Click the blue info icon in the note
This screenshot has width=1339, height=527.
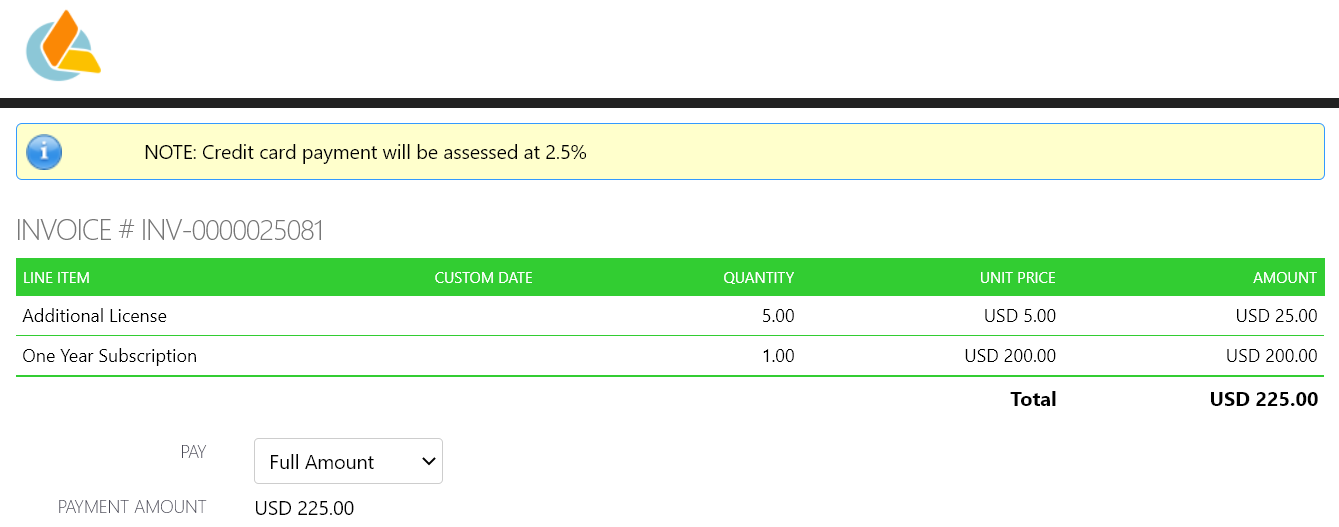click(x=44, y=152)
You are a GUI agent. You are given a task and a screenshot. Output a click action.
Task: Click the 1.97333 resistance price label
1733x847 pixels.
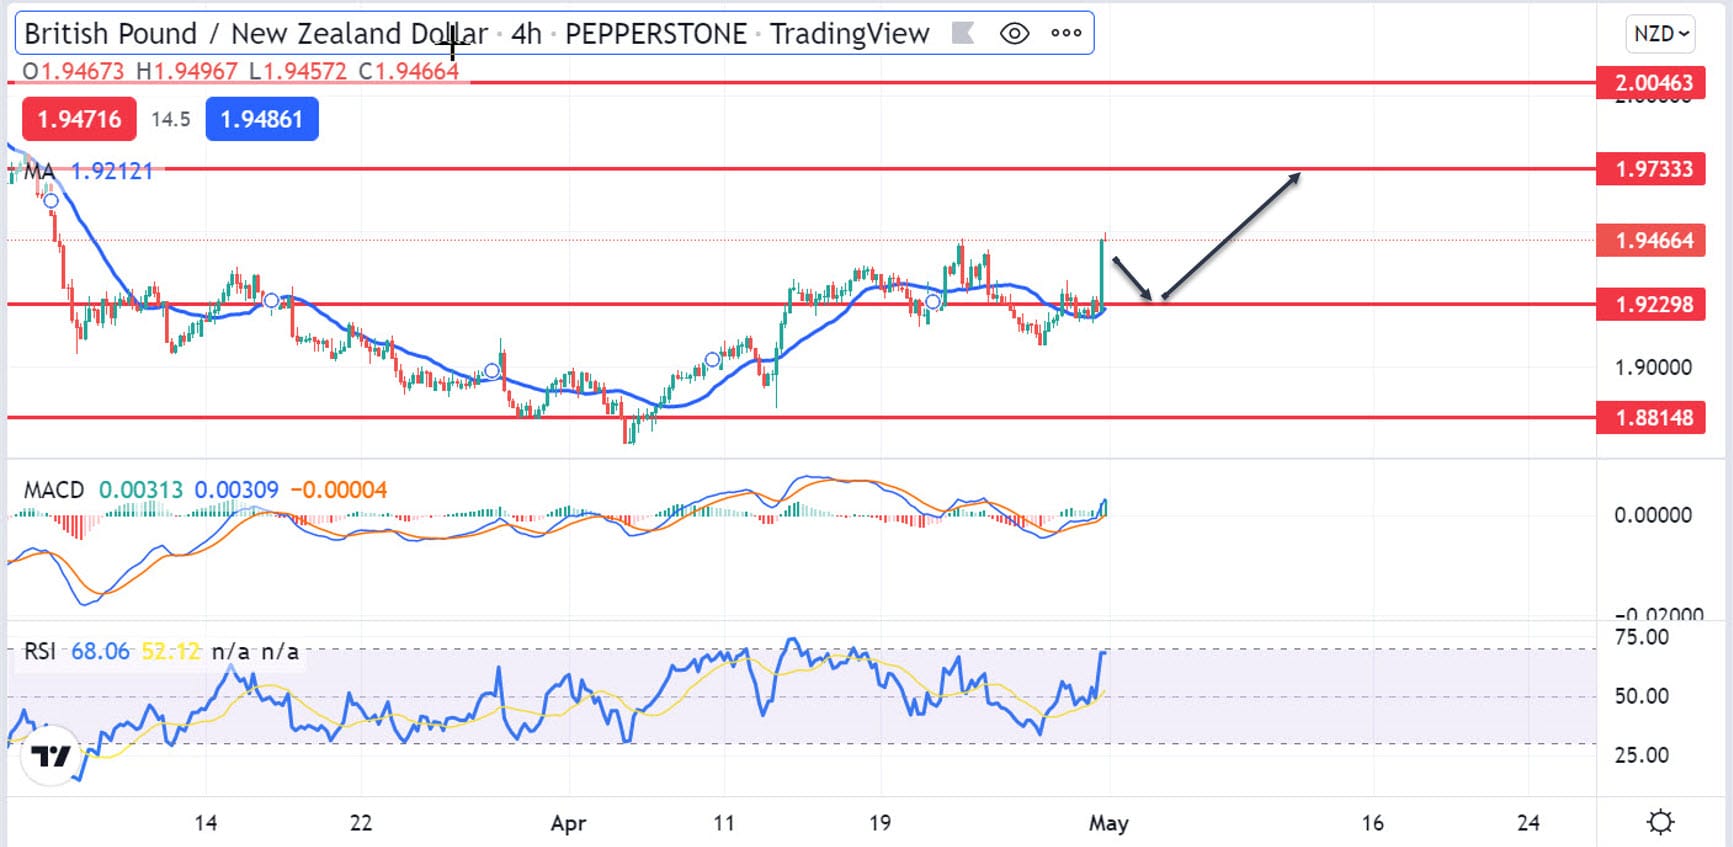(1654, 169)
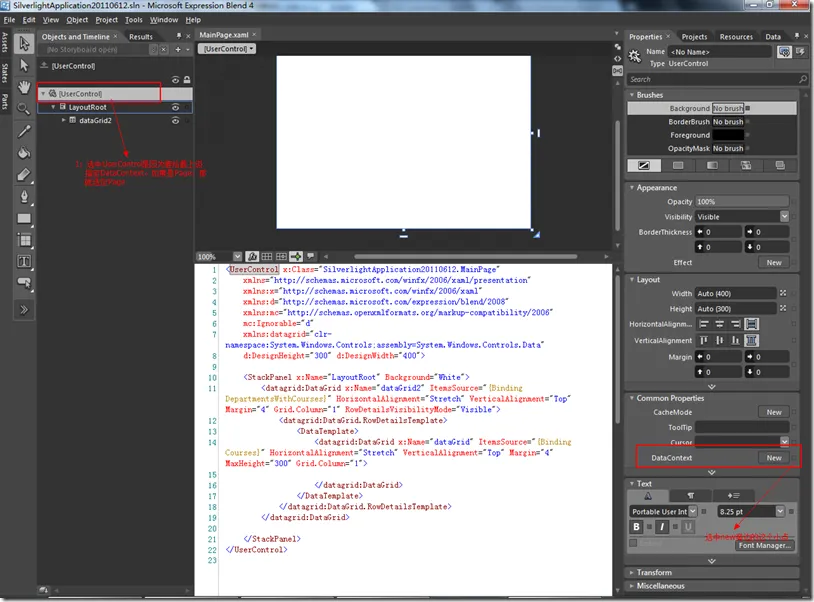814x602 pixels.
Task: Open the Object menu
Action: pyautogui.click(x=77, y=19)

» **DESCRIPTION OF THE TASK**: Give the records a second time exactly, keeping the images out.

» **SOLUTION TO THIS EXERCISE**:
Click the blue info icon in the note
This screenshot has width=1339, height=527.
click(x=44, y=152)
You are a GUI agent. You are given a task and a screenshot. Output a click action.
Task: Click the 1.97333 resistance price label
1733x847 pixels.
(1654, 169)
814x602 pixels.
Task: Open the Object menu
Action: pyautogui.click(x=77, y=19)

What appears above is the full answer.